In [1]:
import findspark
findspark.init()

In [2]:
from pyspark.sql import SparkSession
from pyspark.conf import SparkConf
from pyspark.sql.functions import *
import pyspark.sql.functions as F
from pyspark.sql.types import IntegerType

In [4]:
spark = SparkSession.builder \
.appName("datascientistsalaries_dataset") \
.getOrCreate()

In [6]:
df = spark.read \
.option("header",True) \
.option("inferSchema","True") \
.csv("/Users/burak/Desktop/Software Projects/Data Engineering/Data Scientist Salaries/ds_salaries.csv")

In [7]:
df.printSchema()

root
 |-- _c0: integer (nullable = true)
 |-- work_year: integer (nullable = true)
 |-- experience_level: string (nullable = true)
 |-- employment_type: string (nullable = true)
 |-- job_title: string (nullable = true)
 |-- salary: integer (nullable = true)
 |-- salary_currency: string (nullable = true)
 |-- salary_in_usd: integer (nullable = true)
 |-- employee_residence: string (nullable = true)
 |-- remote_ratio: integer (nullable = true)
 |-- company_location: string (nullable = true)
 |-- company_size: string (nullable = true)



In [8]:
#Sort by salary_in_usd in descending order
df.orderBy(F.desc("salary_in_usd")).select("work_year",\
"experience_level","job_title","salary_in_usd",\
"company_location","company_size").show(10)

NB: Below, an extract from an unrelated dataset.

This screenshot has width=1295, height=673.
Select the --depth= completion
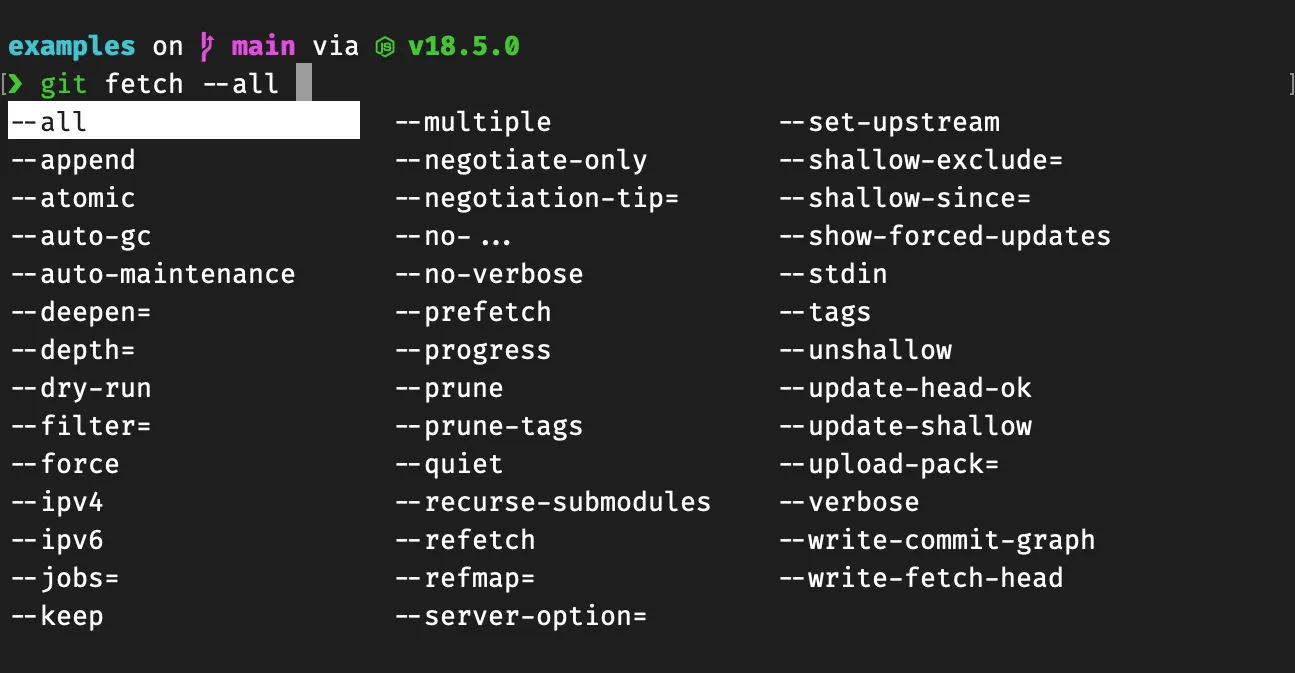(73, 350)
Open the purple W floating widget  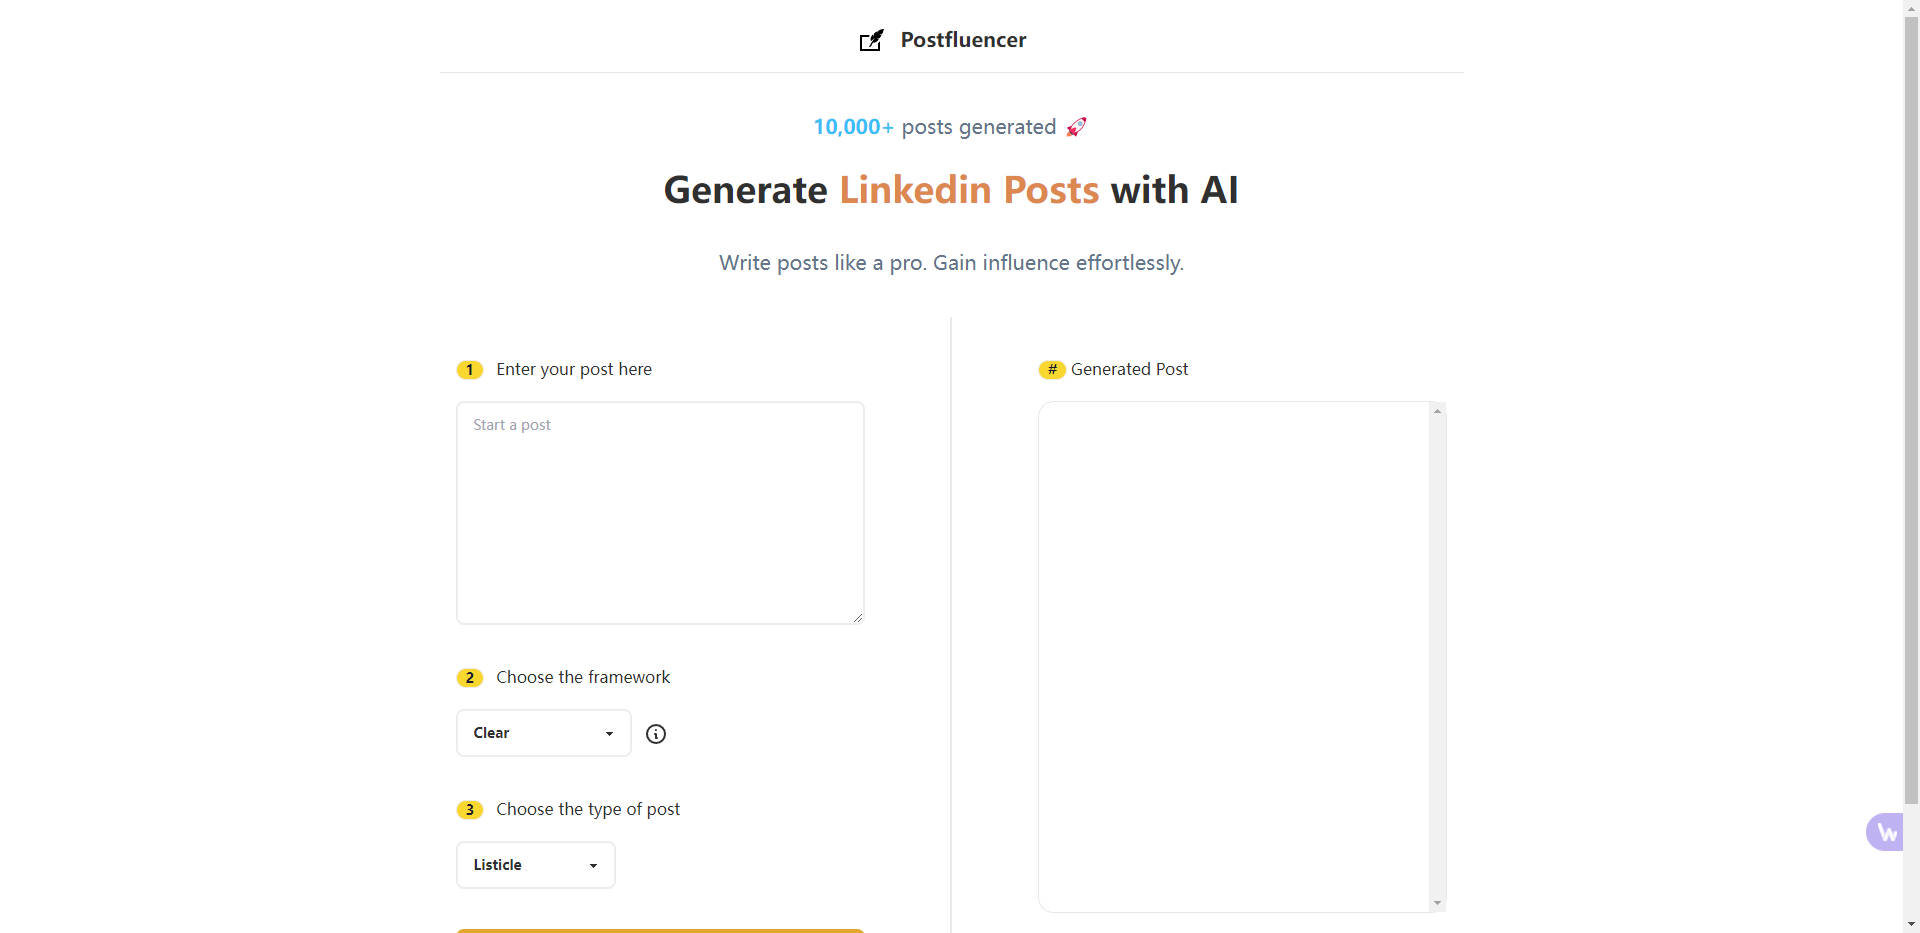[x=1886, y=832]
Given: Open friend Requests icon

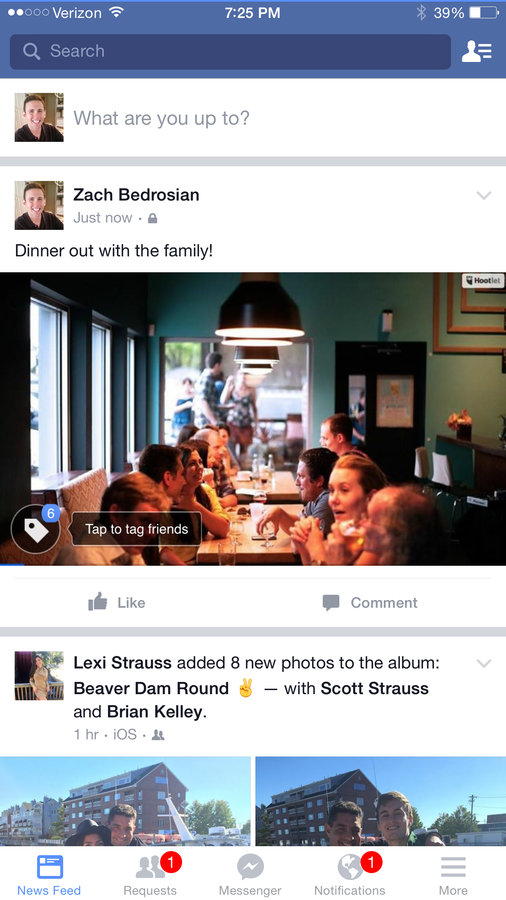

+---------+----------------+--------------------+-------------+----------------+------------+
|work_year|experience_level|           job_title|salary_in_usd|company_location|company_size|
+---------+----------------+--------------------+-------------+----------------+------------+
|     2021|              EX|Principal Data En...|       600000|              US|           L|
|     2021|              MI|Financial Data An...|       450000|              US|           L|
|     2020|              MI|  Research Scientist|       450000|              US|           M|
|     2021|              MI|Applied Machine L...|       423000|              US|           L|
|     2021|              EX|Principal Data Sc...|       416000|              US|           S|
|     2020|              SE|      Data Scientist|       412000|              US|           L|
|     2022|              SE| Data Analytics Lead|       405000|              US|           L|
|     2022|              SE|Applied Data Scie...|       3800

In [9]:
#count of job_titles
df.select(F.countDistinct("job_title")).alias("Count Of Job Titles").show()

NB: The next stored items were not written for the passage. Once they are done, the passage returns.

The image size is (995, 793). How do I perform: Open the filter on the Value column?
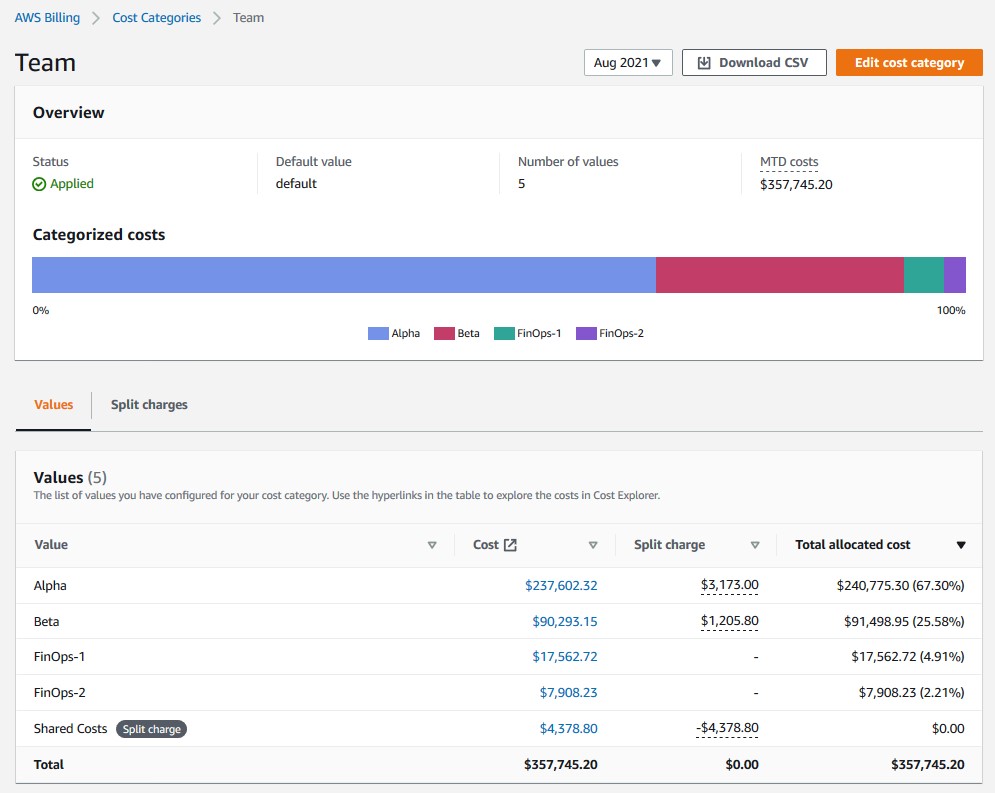(x=433, y=545)
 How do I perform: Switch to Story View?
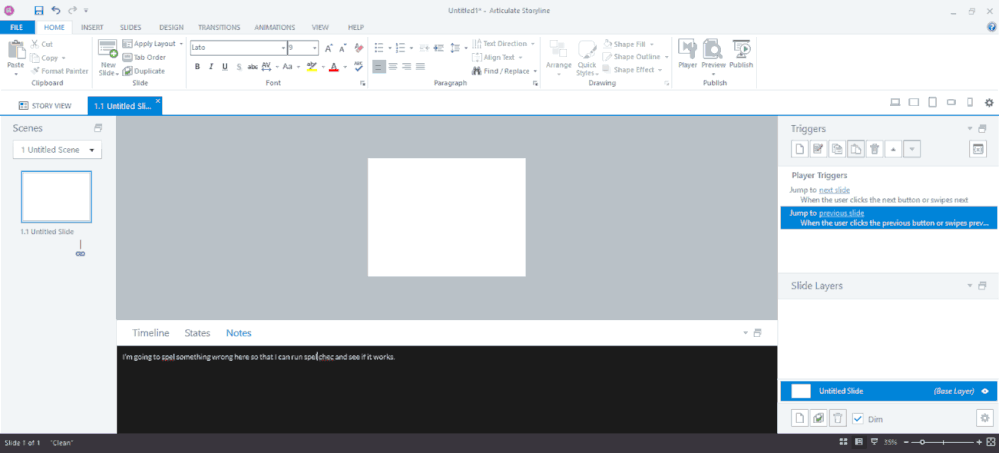click(45, 104)

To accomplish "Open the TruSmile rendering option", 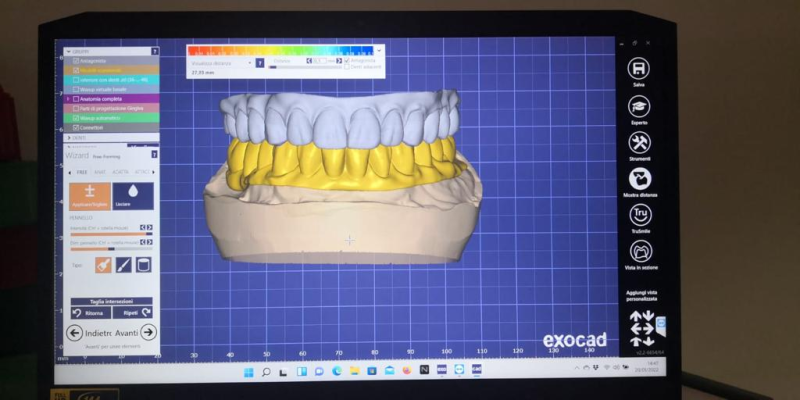I will tap(638, 215).
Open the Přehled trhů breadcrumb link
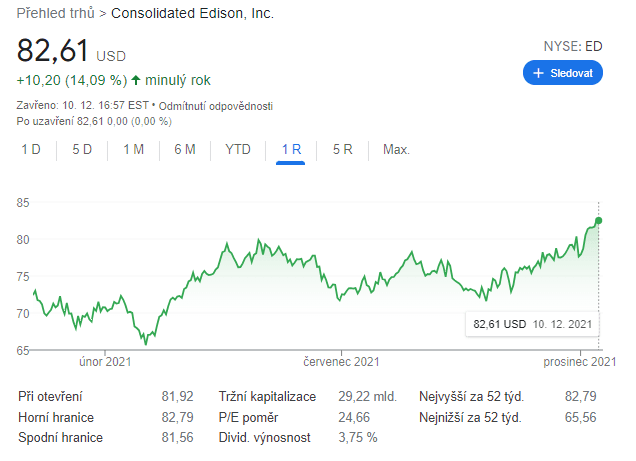Image resolution: width=636 pixels, height=461 pixels. coord(56,14)
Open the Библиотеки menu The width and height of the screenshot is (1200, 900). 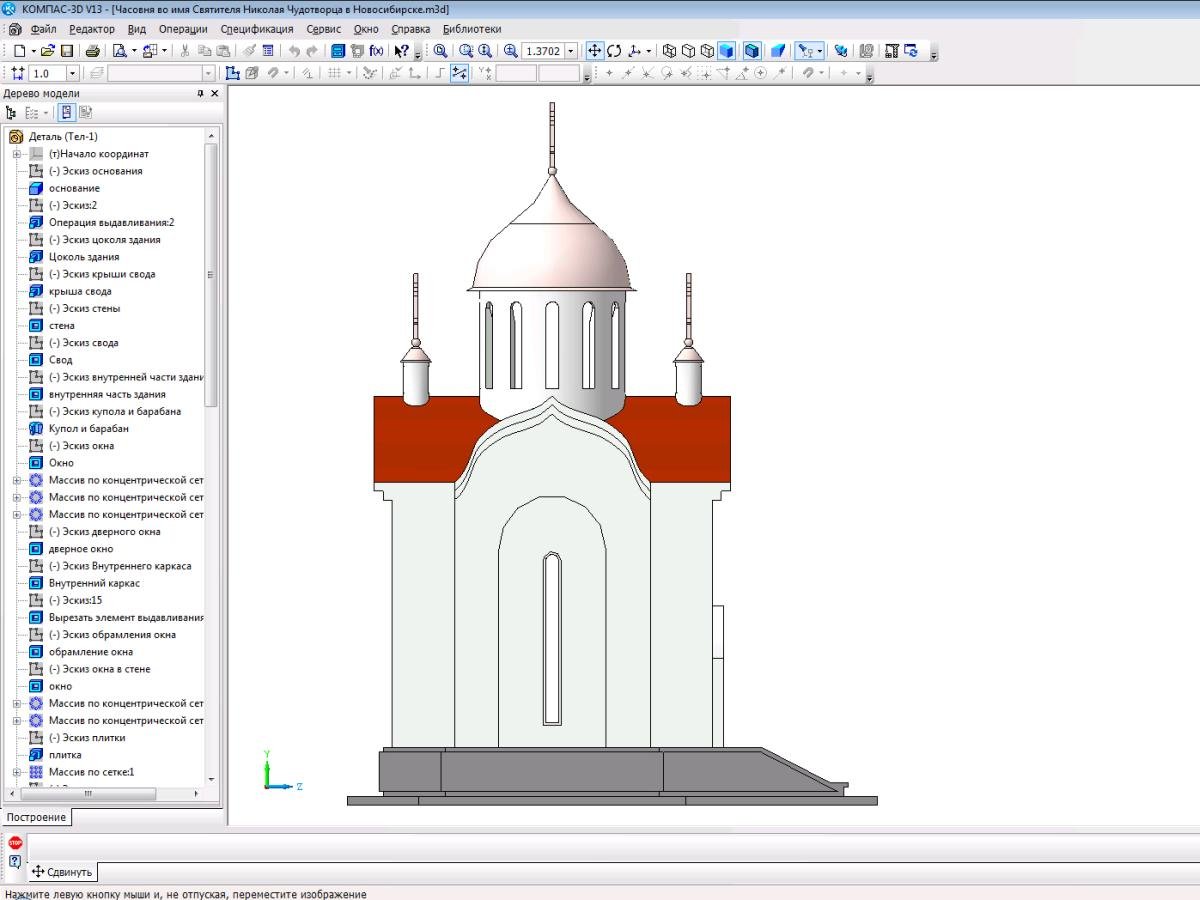(x=472, y=29)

+-------------------------+
|count(DISTINCT job_title)|
+-------------------------+
|                       50|
+-------------------------+



In [10]:
#number of job titles with their types
df.groupBy("job_title").count().orderBy(F.desc("count")).select(col("job_title").alias("Job Title"),col("count").alias("Count")).show(10)


+--------------------+-----+
|           Job Title|Count|
+--------------------+-----+
|      Data Scientist|  143|
|       Data Engineer|  132|
|        Data Analyst|   97|
|Machine Learning ...|   41|
|  Research Scientist|   16|
|Data Science Manager|   12|
|      Data Architect|   11|
|Machine Learning ...|    8|
|   Big Data Engineer|    8|
|Director of Data ...|    7|
+--------------------+-----+
only showing top 10 rows



In [11]:
#longest job titles
df.select(col("job_title").alias("Job Title"),length("job_title").alias("Long Job Title")).orderBy(F.desc("job_title")).\
limit(1).show(truncate=False)

+--------------------+--------------+
|Job Title           |Long Job Title|
+--------------------+--------------+
|Staff Data Scientist|20            |
+--------------------+--------------+



In [12]:
#100% number of remote workers in Germany and sort salary
df.where((col("company_location")=="DE")&(col("remote_ratio")==100)).\
orderBy("salary").select("experience_level","job_title","salary","remote_ratio","company_location").\
show()

+----------------+--------------------+------+------------+----------------+
|experience_level|           job_title|salary|remote_ratio|company_location|
+----------------+--------------------+------+------------+----------------+
|              EN|         ML Engineer| 14000|         100|              DE|
|              MI|      Data Scientist| 21600|         100|              DE|
|              EN|       Data Engineer| 48000|         100|              DE|
|              MI|Data Engineering ...| 51999|         100|              DE|
|              EN|       Data Engineer| 52800|         100|              DE|
|              EN|Data Science Cons...| 65000|         100|              DE|
|              SE|Data Analytics En...| 67000|         100|              DE|
|              MI|Machine Learning ...| 80000|         100|              DE|
|              EN|Machine Learning ...| 85000|         100|              DE|
|              SE|Principal Data Sc...|130000|         100|              DE|

In [18]:
#how many times which currency is mentioned in the document and sort
df.groupBy("salary_currency").count().orderBy(F.desc("count")).select(col("salary_currency").alias("Salary Currency"),col("count").alias("Count")).show()

+---------------+-----+
|Salary Currency|Count|
+---------------+-----+
|            USD|  398|
|            EUR|   95|
|            GBP|   44|
|            INR|   27|
|            CAD|   18|
|            TRY|    3|
|            JPY|    3|
|            PLN|    3|
|            CNY|    2|
|            DKK|    2|
|            BRL|    2|
|            AUD|    2|
|            MXN|    2|
|            HUF|    2|
|            SGD|    2|
|            CHF|    1|
|            CLP|    1|
+---------------+-----+



In [19]:
#how many times which employee_residence is mentioned in the document and sort
df.groupBy("employee_residence").count().orderBy(F.desc("count")).select(col("employee_residence").alias("Employee Residence"),col("count").alias("Count")).show()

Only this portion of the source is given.